# Vespa Asiática no Porto



## Skizzo (21 Mar 2014 às 19:19)

*Vespa-asiática detetada no Porto*

A Quercus revelou esta sexta-feira ter confirmação da presença da vespa-asiática na cidade do Porto, uma espécie exótica e invasora que ataca as abelhas, exigindo ao Governo que um plano de ação seja “efetivamente aplicado com urgência”.

O vice-presidente da Quercus, João Branco, afirma que foram observados “indivíduos, mas não ninhos, no Jardim Botânico do Porto” por um entomólogo consultor da associação. “O Governo tenta minimizar a situação, afirmando que se trata de uma praga que existe apenas na região de Entre Douro e Minho, mas a Quercus tem a confirmação da sua ocorrência na cidade do Porto e teme que rapidamente se propague a outras regiões do país”, alerta a associação, em comunicado enviado às redações.

Segundo João Branco, “tem de haver um plano de ação que garanta um combate eficaz”, porque o que existe “depende das pessoas, ou seja, só após comunicação da existência de ninhos é que a Direção-Geral de Alimentação e Veterinária (DGAV) atua”. “Isto não chega, é preciso que haja uma busca sistemática dos ninhos da vespa-asiática e sua posterior destruição”, defende. O ambientalista recorda que a introdução fortuita ou intencional de espécies exóticas e invasoras “foi considerada uma das principais causas da perda da biodiversidade e de degradação dos serviços de ecossistemas em toda a União Europeia e no mundo”. “O custo económico das espécies exóticas e invasoras é estimado em pelo menos 12 mil milhões de euros por ano na União Europeia”, sustenta, acrescentando que a vespa-asiática “está em expansão há vários anos provocando prejuízos na atividade apícola e na perda da biodiversidade, ao reduzir o número de polinizadores. Para João Branco, “não tem lógica” o Estado “estar a distribuir milhões para a apicultura (através de fundos comunitários) e não combater esta praga”, podendo estar-se perante “um investimento perdido”. O ambientalista destaca ainda ser desconhecido o impacto que a vespa-asiática tem nos outros insetos polinizadores, porque “apenas se sabe que ataca abelhas”.
Na luta contra esta praga, “muitos apicultores acabam por combater todas as vespas, indiscriminadamente, e há vespas autóctones que combatem a vespa-asiática”, acrescenta.

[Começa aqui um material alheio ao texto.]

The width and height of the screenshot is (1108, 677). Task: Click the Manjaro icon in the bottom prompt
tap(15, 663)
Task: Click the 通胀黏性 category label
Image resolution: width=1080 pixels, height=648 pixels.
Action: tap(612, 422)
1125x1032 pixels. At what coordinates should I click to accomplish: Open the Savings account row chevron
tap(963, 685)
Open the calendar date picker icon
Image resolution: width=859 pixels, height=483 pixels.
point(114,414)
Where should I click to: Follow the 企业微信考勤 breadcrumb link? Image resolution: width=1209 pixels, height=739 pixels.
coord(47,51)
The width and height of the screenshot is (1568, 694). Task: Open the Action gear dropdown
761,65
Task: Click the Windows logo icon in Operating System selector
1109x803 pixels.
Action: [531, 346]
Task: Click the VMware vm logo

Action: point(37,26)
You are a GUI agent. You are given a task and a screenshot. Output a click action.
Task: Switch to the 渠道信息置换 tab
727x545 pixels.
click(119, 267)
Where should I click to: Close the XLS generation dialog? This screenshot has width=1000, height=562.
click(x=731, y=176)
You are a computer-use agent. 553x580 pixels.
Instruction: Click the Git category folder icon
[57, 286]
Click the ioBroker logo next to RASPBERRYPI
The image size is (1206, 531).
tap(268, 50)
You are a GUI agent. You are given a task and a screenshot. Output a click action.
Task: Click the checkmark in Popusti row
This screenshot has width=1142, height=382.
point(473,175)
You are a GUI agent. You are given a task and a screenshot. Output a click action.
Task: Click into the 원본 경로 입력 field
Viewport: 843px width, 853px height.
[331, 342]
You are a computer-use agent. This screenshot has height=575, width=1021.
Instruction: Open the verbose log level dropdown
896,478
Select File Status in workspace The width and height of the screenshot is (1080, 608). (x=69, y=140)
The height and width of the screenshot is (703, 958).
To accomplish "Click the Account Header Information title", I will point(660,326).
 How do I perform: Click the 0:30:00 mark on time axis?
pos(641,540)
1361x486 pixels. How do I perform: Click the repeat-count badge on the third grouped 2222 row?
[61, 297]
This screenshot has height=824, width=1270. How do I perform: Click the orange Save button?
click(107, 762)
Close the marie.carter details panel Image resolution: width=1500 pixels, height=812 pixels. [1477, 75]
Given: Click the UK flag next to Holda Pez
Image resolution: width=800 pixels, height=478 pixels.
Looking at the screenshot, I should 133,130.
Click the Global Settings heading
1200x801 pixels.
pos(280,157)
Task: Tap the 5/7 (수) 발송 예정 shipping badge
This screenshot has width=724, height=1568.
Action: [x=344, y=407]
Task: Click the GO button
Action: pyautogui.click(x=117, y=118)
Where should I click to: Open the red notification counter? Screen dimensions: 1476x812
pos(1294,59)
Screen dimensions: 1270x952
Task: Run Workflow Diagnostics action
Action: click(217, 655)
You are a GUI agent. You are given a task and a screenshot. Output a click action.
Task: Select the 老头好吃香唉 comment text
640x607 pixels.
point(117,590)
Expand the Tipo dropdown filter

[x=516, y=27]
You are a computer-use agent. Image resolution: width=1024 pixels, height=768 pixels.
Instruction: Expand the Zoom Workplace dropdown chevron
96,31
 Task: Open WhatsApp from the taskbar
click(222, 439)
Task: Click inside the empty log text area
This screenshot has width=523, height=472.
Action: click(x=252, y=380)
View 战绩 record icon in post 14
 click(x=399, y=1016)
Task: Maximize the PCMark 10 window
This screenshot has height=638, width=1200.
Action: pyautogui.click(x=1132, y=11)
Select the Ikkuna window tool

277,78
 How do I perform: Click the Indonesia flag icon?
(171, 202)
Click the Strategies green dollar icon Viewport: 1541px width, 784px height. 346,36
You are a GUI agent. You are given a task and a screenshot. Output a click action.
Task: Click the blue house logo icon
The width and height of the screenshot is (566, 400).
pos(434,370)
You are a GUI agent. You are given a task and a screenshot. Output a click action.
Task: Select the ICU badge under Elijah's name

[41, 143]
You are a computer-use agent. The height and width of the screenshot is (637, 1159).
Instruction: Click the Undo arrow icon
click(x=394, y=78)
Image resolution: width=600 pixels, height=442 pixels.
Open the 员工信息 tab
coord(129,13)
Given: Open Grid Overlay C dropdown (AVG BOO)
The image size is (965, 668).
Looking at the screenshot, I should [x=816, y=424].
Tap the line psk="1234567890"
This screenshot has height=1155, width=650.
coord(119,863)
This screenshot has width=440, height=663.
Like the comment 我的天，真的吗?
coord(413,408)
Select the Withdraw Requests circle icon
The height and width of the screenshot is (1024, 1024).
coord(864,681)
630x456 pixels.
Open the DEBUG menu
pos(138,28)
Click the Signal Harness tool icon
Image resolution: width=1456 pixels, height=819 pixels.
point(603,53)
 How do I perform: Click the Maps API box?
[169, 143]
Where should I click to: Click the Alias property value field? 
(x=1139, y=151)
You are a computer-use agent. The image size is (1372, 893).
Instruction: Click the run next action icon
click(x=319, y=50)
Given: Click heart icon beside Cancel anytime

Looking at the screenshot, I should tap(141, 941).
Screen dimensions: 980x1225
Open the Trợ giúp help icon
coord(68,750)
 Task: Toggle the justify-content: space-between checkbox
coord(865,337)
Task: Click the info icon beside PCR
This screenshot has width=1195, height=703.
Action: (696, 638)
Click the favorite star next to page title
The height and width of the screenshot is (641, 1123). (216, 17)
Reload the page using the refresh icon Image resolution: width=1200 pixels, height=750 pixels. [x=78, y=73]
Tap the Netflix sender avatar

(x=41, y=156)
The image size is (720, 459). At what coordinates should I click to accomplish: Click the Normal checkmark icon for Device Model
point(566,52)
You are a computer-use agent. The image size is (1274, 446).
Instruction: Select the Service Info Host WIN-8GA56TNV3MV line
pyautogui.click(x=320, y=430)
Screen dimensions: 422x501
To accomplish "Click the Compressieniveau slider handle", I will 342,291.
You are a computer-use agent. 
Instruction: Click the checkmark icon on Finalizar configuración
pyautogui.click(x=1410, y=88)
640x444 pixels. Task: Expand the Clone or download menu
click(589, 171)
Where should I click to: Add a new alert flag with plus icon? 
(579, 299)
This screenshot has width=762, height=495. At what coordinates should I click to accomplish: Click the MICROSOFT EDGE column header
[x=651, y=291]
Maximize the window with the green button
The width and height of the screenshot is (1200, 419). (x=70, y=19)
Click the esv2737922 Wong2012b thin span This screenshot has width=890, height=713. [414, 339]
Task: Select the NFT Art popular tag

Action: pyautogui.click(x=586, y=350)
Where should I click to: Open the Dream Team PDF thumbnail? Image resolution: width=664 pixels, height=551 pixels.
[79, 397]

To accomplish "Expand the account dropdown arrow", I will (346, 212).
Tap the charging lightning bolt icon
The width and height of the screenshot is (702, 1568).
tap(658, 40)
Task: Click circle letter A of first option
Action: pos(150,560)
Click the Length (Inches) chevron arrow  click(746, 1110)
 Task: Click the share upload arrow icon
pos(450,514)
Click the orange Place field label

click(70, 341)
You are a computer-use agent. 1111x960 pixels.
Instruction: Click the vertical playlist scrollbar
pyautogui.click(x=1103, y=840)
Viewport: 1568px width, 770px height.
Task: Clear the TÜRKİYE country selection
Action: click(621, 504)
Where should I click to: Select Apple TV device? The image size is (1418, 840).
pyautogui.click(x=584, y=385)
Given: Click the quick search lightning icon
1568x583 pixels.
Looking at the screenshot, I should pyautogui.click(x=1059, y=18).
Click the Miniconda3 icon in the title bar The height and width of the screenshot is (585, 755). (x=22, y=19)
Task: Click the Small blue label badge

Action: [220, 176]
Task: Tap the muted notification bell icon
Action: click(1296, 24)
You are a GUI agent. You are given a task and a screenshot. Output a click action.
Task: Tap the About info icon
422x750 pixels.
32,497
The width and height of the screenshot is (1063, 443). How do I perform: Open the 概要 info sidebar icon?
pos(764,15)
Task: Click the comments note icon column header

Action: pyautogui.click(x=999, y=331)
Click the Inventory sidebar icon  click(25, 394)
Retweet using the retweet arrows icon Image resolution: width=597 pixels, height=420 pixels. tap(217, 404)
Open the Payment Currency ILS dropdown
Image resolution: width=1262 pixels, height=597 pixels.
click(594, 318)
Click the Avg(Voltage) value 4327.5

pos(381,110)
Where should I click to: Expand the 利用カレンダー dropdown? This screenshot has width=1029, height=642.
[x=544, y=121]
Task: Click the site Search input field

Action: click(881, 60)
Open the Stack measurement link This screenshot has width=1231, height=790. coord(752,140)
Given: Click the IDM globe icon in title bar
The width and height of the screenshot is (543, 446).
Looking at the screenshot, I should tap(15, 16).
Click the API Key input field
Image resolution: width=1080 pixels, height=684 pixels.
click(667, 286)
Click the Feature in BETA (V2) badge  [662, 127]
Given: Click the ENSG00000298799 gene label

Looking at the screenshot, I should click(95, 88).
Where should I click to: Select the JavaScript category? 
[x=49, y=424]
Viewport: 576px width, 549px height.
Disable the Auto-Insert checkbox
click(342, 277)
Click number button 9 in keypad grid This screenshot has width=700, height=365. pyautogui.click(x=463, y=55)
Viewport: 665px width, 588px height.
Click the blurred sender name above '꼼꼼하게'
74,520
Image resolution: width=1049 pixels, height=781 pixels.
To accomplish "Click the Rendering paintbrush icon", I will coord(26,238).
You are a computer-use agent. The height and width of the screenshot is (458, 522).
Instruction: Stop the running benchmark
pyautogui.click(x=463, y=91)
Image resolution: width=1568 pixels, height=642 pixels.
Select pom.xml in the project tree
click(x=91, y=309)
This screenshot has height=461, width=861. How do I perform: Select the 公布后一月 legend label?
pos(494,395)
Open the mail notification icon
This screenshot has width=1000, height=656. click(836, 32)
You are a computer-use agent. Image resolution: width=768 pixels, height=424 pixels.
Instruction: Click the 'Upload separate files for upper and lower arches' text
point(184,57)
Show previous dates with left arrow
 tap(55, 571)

No comunicado, a Quercus adianta estar a preparar uma campanha pública sobre a proteção dos polinizadores que visa, entre outros objetivos, “alertar para os perigos que a introdução de espécies exóticas pode ter nos ecossistemas, dando destaque a uma campanha urgente de informação relativa à vespa-asiática” e “sensibilizar os agricultores, em particular, e a opinião pública, em geral, para os perigos do mau uso dos pesticidas na saúde pública e no desaparecimento dos polinizadores”.
Entretanto, a agência Lusa contactou a Câmara do Porto e a Direção de Serviços de Alimentação e Veterinária da Região Norte para obter esclarecimentos sobre a presença da vespa-asiática na cidade, aguardando pelas respostas.

O responsável da Quercus chama a atenção para outras espécies exóticas e invasoras que ameaçam a produção de frutos pequenos (mirtilos, morangos, framboesas e cerejas) e a produção de castanha - a mosca Drosophilasusukii e a vespa do castanheiro Dryocosmus - para as quais é preciso estar alerta.


----------



## camrov8 (21 Mar 2014 às 23:12)

já vi uma dessas meninas são enormes maiores que os abelhões ate as nossas vespas parecem anãs em comparação, nos uas não parece que tenham sorte com as africanizadas


----------



## Paelagius (23 Mar 2014 às 03:19)

Skizzo disse:


> *Vespa-asiática detetada no Porto*
> foram observados “indivíduos, mas não ninhos, no Jardim Botânico do Porto”...



É bom saber que estão em frente à minha casa..........................


----------